Activatable covalent labeling probes: design, mechanism, and biological applications

Abstract

Stimuli-activatable covalent labeling probes have emerged as powerful tools for targeted biomolecule labeling, addressing the limitations of conventional covalent probes, such as off-target reactivity, limited spatiotemporal control, and low signal-to-background ratios. These probes remain inert under physiological conditions but are selectively activated by specific endogenous or exogenous stimuli—such as enzymes, reactive oxygen species, light, ultrasound, or X-ray irradiation—initiating a cascade of stimulus-activation-covalent ligation. This mechanism enables precise, on-demand covalent conjugation to target biomolecules, improving labeling specificity, enhancing probe retention at pathological sites, and reducing interference with healthy tissues. Recent advances in molecular design, including enzymatic or light-mediated proximity labeling, have expanded their applications in protein profiling, interaction mapping, cell–cell communication analysis, and in vivo imaging.

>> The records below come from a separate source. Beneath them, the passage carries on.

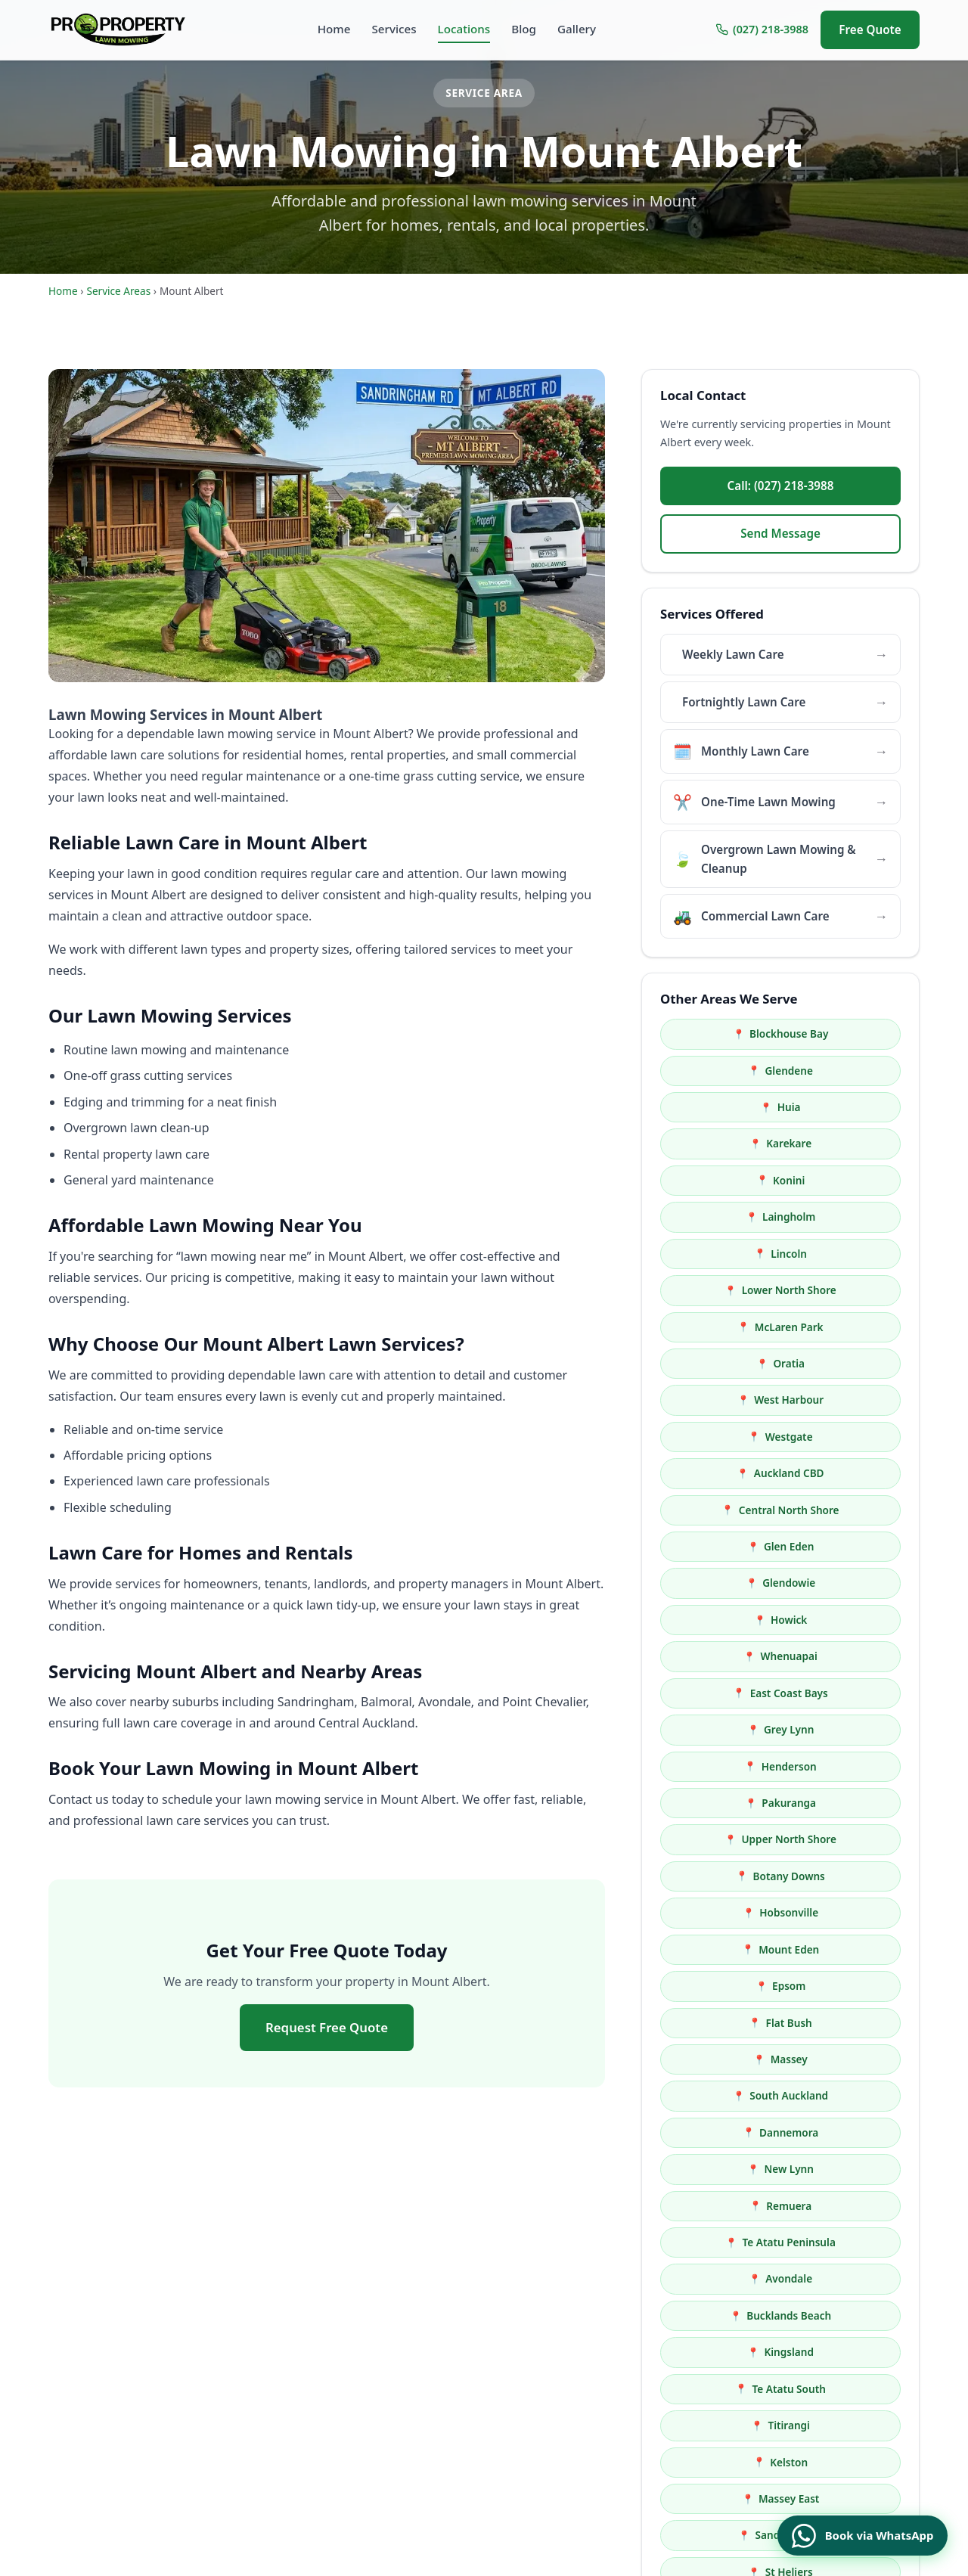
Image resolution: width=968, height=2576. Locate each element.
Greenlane (727, 2132)
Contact (596, 2483)
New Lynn (851, 1582)
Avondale (727, 1656)
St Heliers (727, 1802)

This review provides a comprehensive overview of the design principles, activation strategies focusing on enzymatic and photochemical triggers, and key biomedical applications, while critically assessing challenges related to stability, pharmacokinetics, and clinical translation. By integrating chemical probe engineering with translational research, we highlight the transformative potential of stimuli-activatable covalent labeling probes for protein profiling, disease diagnosis, therapeutic monitoring, and real-time visualization of biological processes.